Open master projects

Neuronally plausible implementation of level-of-detail modulation(AI or CNS project)

Recent conceptual studies of the predictive processing framework distinguished the precision (uncertainty) and the level-of-detail (granularity) of generative models and predictions (Kwisthout et al., 2017). It has been previously proposed that dopamine plays an important role in precision-weighting of prediction errors (Friston et al., 2012). Insights from psychedelics literature suggests that serotonin might play a role in the modulation of level-of-detail of predictions. We postulated (Haskes et al., 2017) that psychedelics (being partial serotonin agonists) lead to overly detailed predictions, i.e., breaking up of established categories of prediction, by de-synchronizing ensembles of neurons. In this project we want to further investigate this idea and establish a neuronally plausible explanation of how level-of-detail modulation is implemented in the brain. Keywords: predictive processing, computational neuroscience, conceptual analysis and computer simulation.

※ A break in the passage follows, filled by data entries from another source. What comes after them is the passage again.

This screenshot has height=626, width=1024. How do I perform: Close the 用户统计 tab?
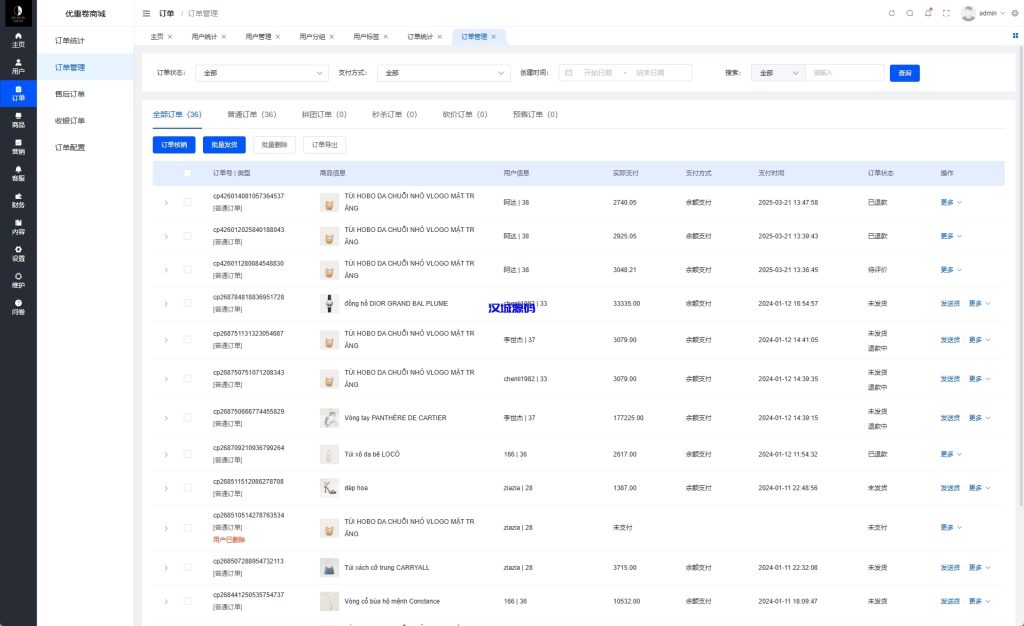(x=223, y=36)
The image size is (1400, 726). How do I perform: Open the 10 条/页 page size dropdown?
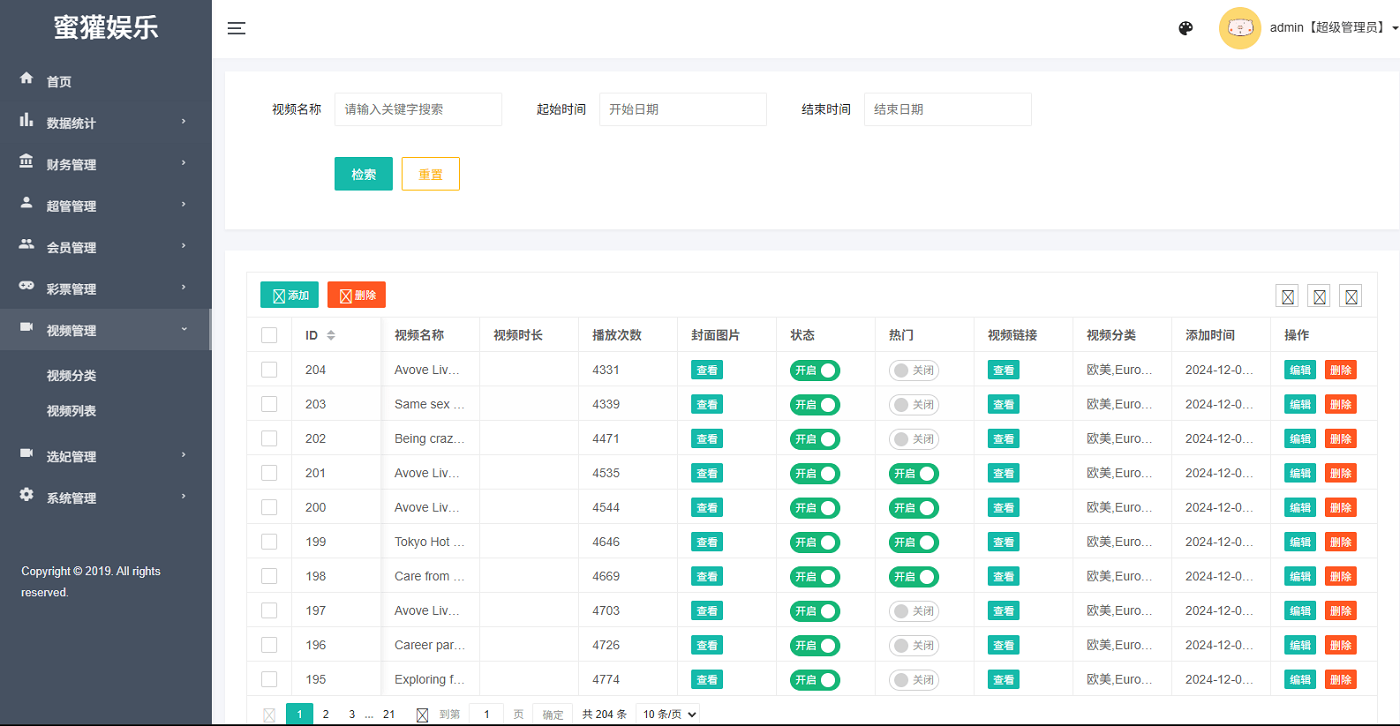(667, 714)
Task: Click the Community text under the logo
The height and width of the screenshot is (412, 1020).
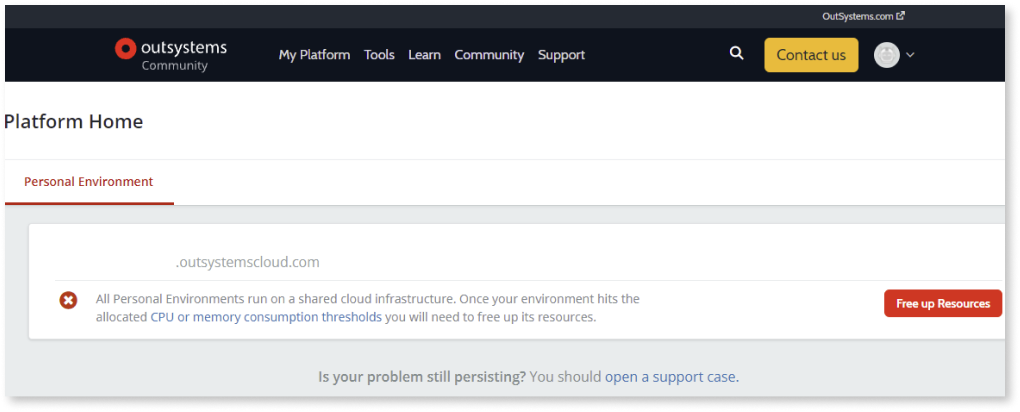Action: click(x=174, y=66)
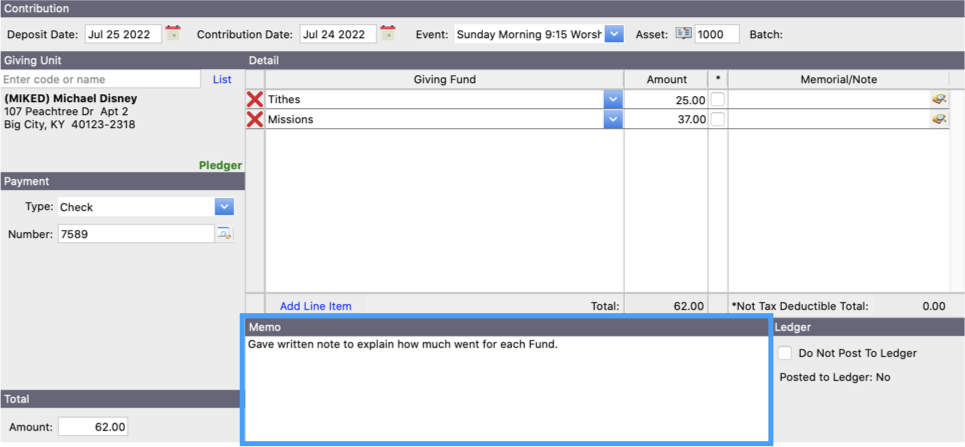Expand the Missions giving fund dropdown
The image size is (965, 447).
tap(612, 119)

Computational framework for counterfactual predictive processing(AI or CNS or CS project)

In a recent paper we introduced a computational framework, based on causal Bayesian networks, to computationally flesh out the predictive processing framework (Kwisthout et al., 2017). In this project we want to extend this to so-called counterfactually rich generative models in predictive processing (Seth, 2014: A predictive processing theory of sensorimotor contingencies: explaining the puzzle of perceptual presence and its absence in synaesthesia. Cognitive Neuroscience 5, 97–118.). Such models encode sensorimotor contingencies, that is, they represent 'what-if' relations between actions and sensory inputs. We aim to further operationalize this account using Pearl'sinterventionandcounterfactualsemantics (Pearl, 2000: Causality: Models, Reasoning, and Inference. Cambridge University Press, New York.). Keywords: predictive processing, computational modeling, conceptual analysis, causal Bayesian networks.

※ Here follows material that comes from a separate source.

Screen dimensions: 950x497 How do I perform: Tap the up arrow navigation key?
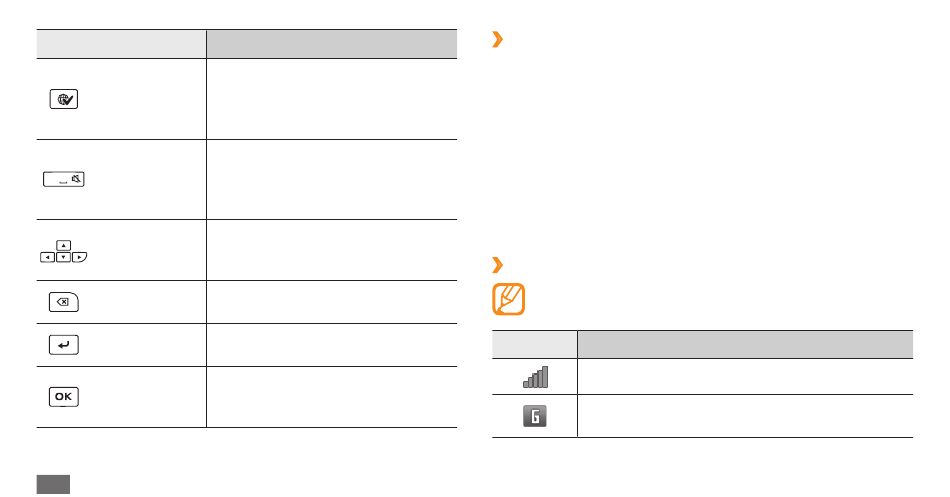click(64, 245)

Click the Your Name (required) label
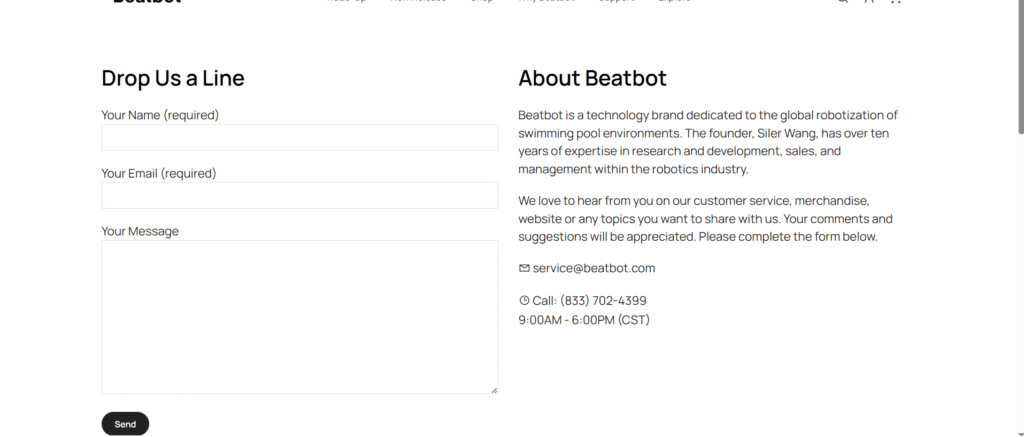pos(160,115)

Attention, precision, and level-of-detail(AI or CNS project)

In this project we study how attention relates to level-of-detail. Increased attention or "alertness" is thought to interact with precision in the framework (see e.g. the work of Peter Kok and Floris de Lange); however, it may in fact modulate the level-of-detail of your predictions, rather than increasing the post-synaptic gain of prediction errors. This conceptual/computational/literature study will propose a neuro-cognitive theory on how attention, precision, and level-of-detail interact and how both theories can be conceptually and possibly experimentally disentangled. Keywords: Bayesian networks, theoretical neuroscience, conceptual analysis. Extensions towards a-typical development (e.g., autism spectrum disorders or ADD/ADHD) are possible.

Cognitive aspects of Most Frugal Explanations(AI or Psy project)

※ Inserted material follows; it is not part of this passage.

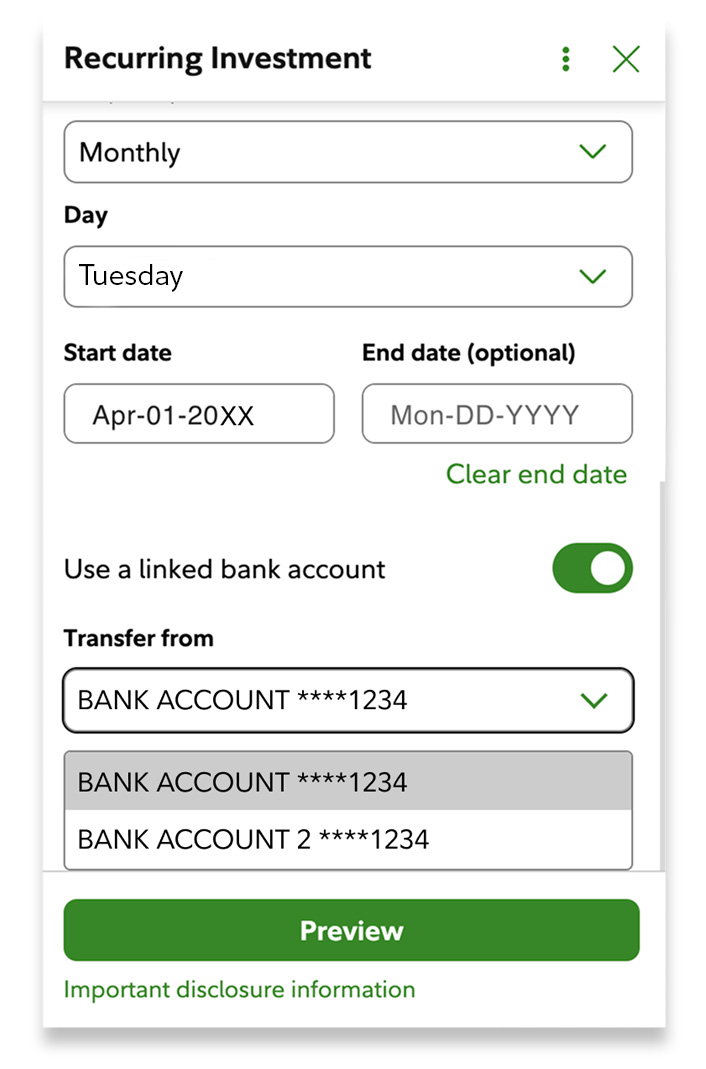Click the End date Mon-DD-YYYY field
This screenshot has width=706, height=1069.
click(496, 414)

Most Frugal Explanation (MFE) is a heuristic approach to the computationally intractable Most Probable Explanation problem in Bayesian networks. In this project we want to compare this theory with cognitive theories on stereotyping, exemplars, and other cognitive approaches towards efficient decision making. In particular we want to study whether MFE can act as the underlying computational framework that supports cognitive theories based on such heuristics. Keywords: cognitive modeling, Bayesian networks, conceptual and computational analysis. Extensions towards experimentation, complexity analysis, etc. possible. Prerequisite course: Theoretical Foundations for Cognitive Agents.

Benchmark experiments on Most Frugal Explanations(AI or CS project)

Most Frugal Explanation (MFE) is a heuristic approach to the computationally intractable Most Probable Explanation problem in Bayesian networks. In this project we experimentally comapre this heuristic with state-of-the-art approximation algorithms on a number of benchmark problems to see whether insight in what variables are relevant can speed up MAP computations. Keywords: Bayesian networks, programming, experimental algorithm comparison. Prerequisite course: Theoretical Foundations for Cognitive Agents and/or Bayesian Networks. Knowledge of C++ is necessary!

Neuromorphic Algorithm Design(AI or CS project)

Neuromorphic chips, such as Intel's new Loihi chip, are not based on the traditional Von Neumann-architecture but represent both data and algorithm in spiking behavior of spiking neural networks. These new architectures allow for a totally different view on how to process information, e.g., encode data in temporal differences between spikes or in synaptic delays. We have received funding from Intel to investigate the runtime behavior of such algorithms on the Loihi. Keywords: Neuromorphic computing, algorithm design and analysis, complexity. Prerequisite course: Neuromorphic Computing (or the Research Seminar).

Complexity of Bayesian inferences(AI or CS project)

I did my PhD research on the computational complexity of various problems in Bayesian networks, such as monotonicity, sensitivity and parameter tuning, and finding the k-th best explanation. In the p-CABI project we study the complexity of approximate inferences, in particular with respect to the predictive processing account. Are you interested in collaboration within this project and/or study (parameterized) complexity of some computational problem in Bayesian networks, this might define an interesting thesis project to you. Keywords: Bayesian networks, approximate inference, (parameterized) computational complexity.